The exhibit also honors an immigrant named Rose Schneiderman, the first woman to sit on the national board of a union. (She is perhaps best known for saying, “The woman worker needs bread, but she needs roses too.”) And there is Clara Lemlich, the 23-year-old Jewish organizer whose 1909 speech set loose the Uprising of the 20,000, an 11-week strike of women garment workers that was the largest strike of women to date.
There are many ways to define activism, and “Activist New York” takes a broad approach. “Activism does not just take the form of public protests and noisy demonstrations, but can be expressed in art, behind-the-scenes organizing, direct action, political lobbying, publishing, education, fundraising and a variety of good works,” the exhibit’s introduction reads. Or, as chief curator Sarah Henry, the museum’s deputy director, put it, it’s “whatever ordinary people are doing to make the city better.”
Of course, not everyone agrees on what “better” looks like. The exhibit is explicit about how New Yorkers have come down on both sides of most issues, including abolition, suffrage and civil rights. There’s also a section on conservative activism that highlights Commentary, the magazine that became synonymous with Jewish neoconservatism. “Activism,” Henry stressed, “doesn’t belong to any particular point of the spectrum.”

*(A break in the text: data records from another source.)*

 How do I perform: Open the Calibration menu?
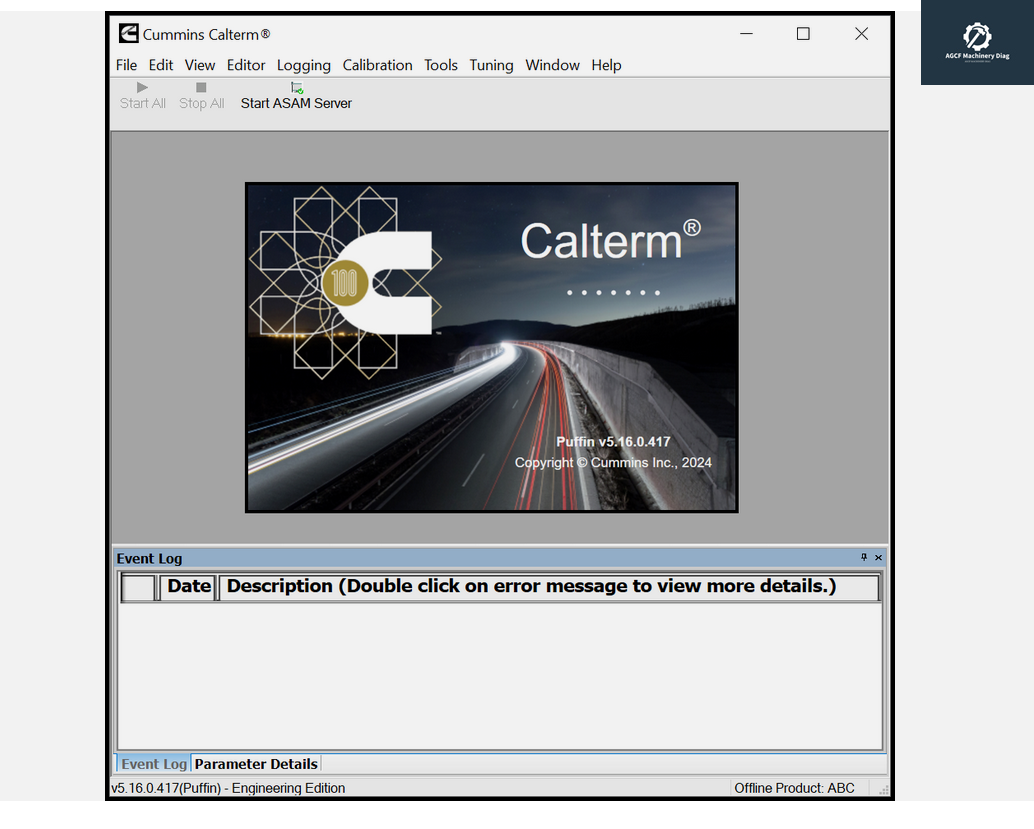(x=377, y=65)
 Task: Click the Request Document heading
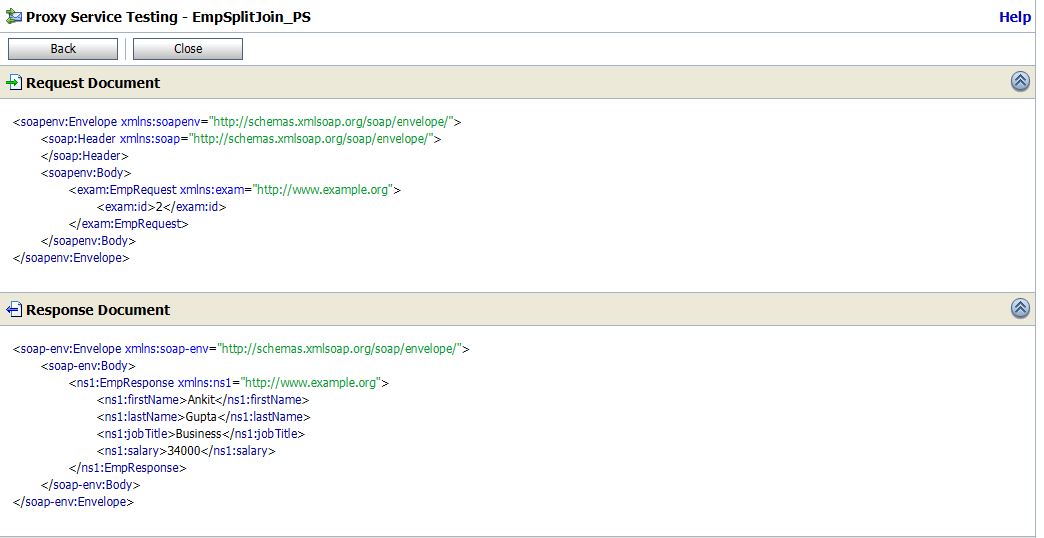93,83
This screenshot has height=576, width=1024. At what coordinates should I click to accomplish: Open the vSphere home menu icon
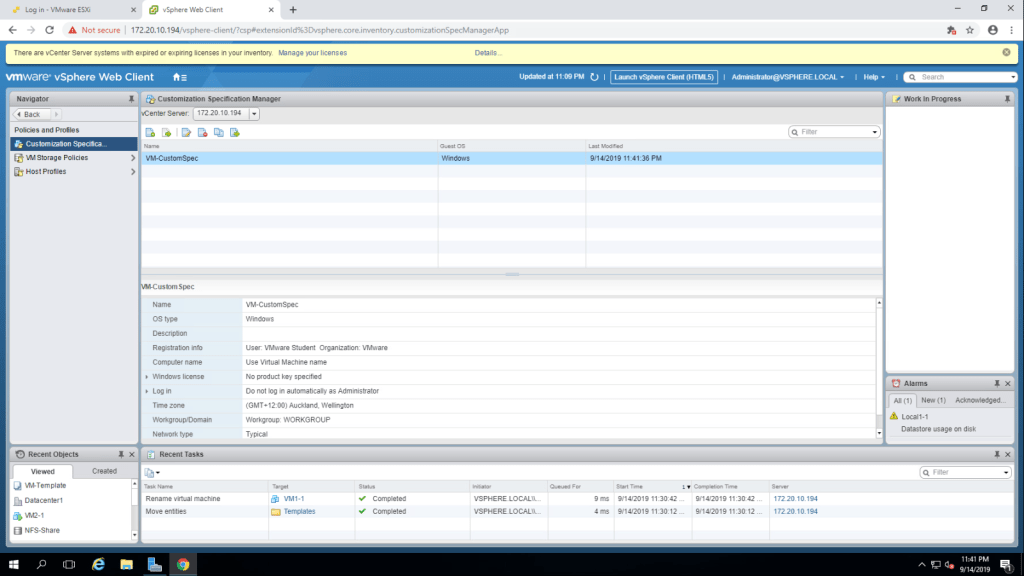point(179,77)
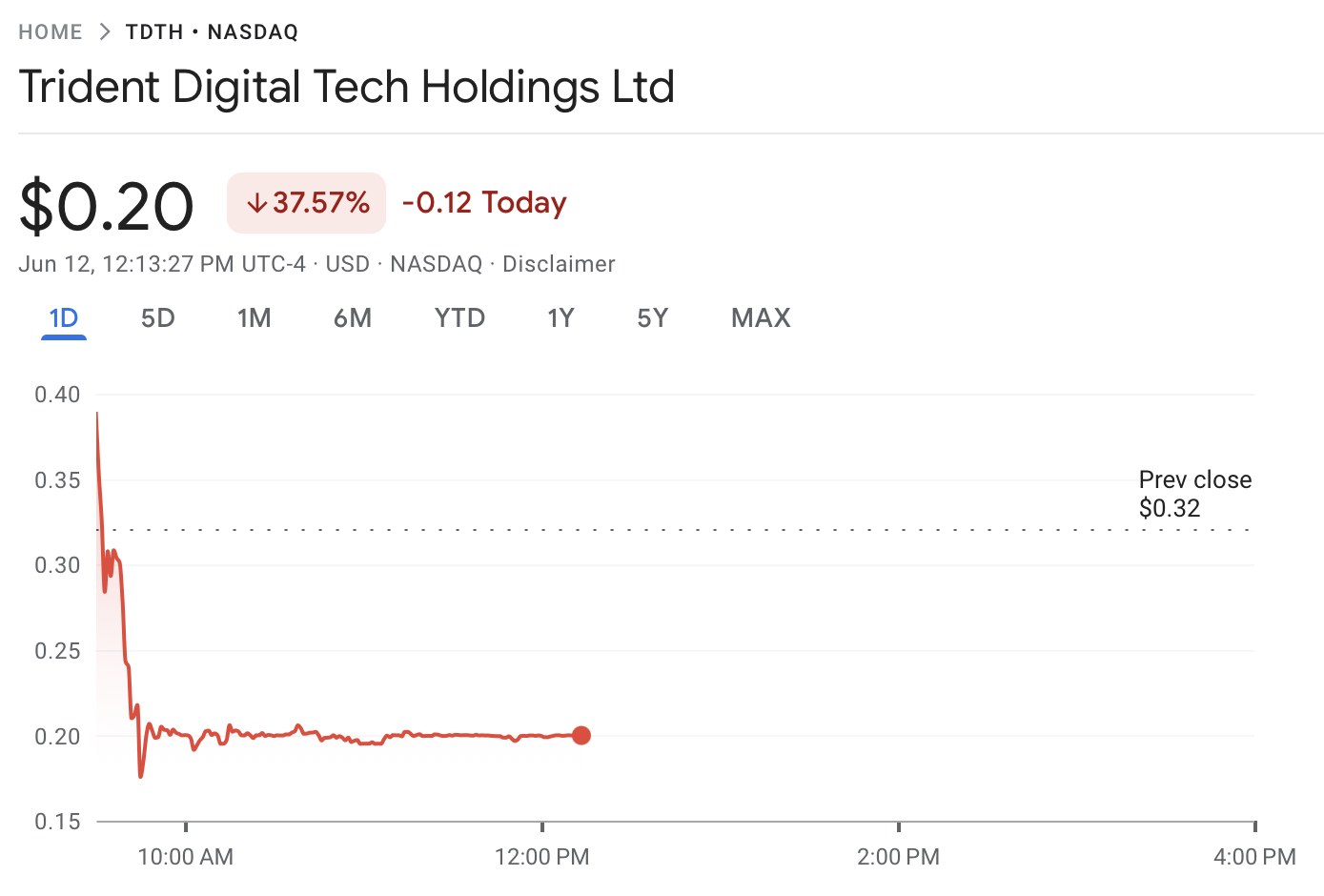This screenshot has width=1324, height=896.
Task: Show the 1Y price history
Action: coord(560,318)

Beyond trying to be fair, “Activist New York” connects the dots to real-life, real-time New York City activism. On one of the gallery’s four main walls, recent photographs of activists in action are projected, and visitors can send in their own photographs. When I visited, there were already photos of May Day marches, along with pictures of Occupy demonstrations, a New York Taxi Workers Alliance banner on Great Jones Street, a presentation at Demos and bike advocates at Prospect Park. There are interactive “Meet the Activists” kiosks where visitors can engage with groups focusing on contemporary issues, like workers’ rights and immigration, and visitors can also nominate organizations to be added to the “Meet the Activists” lineup.
Today, there’s a sense of growing collaboration and cohesion among New York’s Jewish activists that includes synagogue-based organizing and increasingly connected networks, both online and in person. Take a look at the long lineup of organizations co-sponsoring Inside the Activists’ Studio with Pursue: Action for a Just World — a May 20 event featuring presentations, workshops, networking and a showcase of opportunities for action — and you’ll see a who’s who of Jewish social justice organizations.
On May 7, the last group on that list, Uri L’Tzedek, the New York-based Orthodox social justice organization, celebrated a successful two-year campaign against Flaum, a Brooklyn-based kosher company that finally accepted a $577,000 settlement to pay workers for wage theft and other labor violations. It’s a great 2012 case study not just in ethical consumerism, but also in how collaborative organizing, perseverance and creative partnerships can lead to activist wins, better hummus and a little bit more justice in the city.
Our American narrative is one of opportunity, open shores and the American Dream, but our history has been shaped and reshaped by citizens and activists who chased their ideals from the ghetto to the halls of power, transforming a city and setting precedents for a nation. “Activist New York” does something exciting: It shines a spotlight on these everyday New Yorkers while reminding us that our activism is already a part of living history. Right now.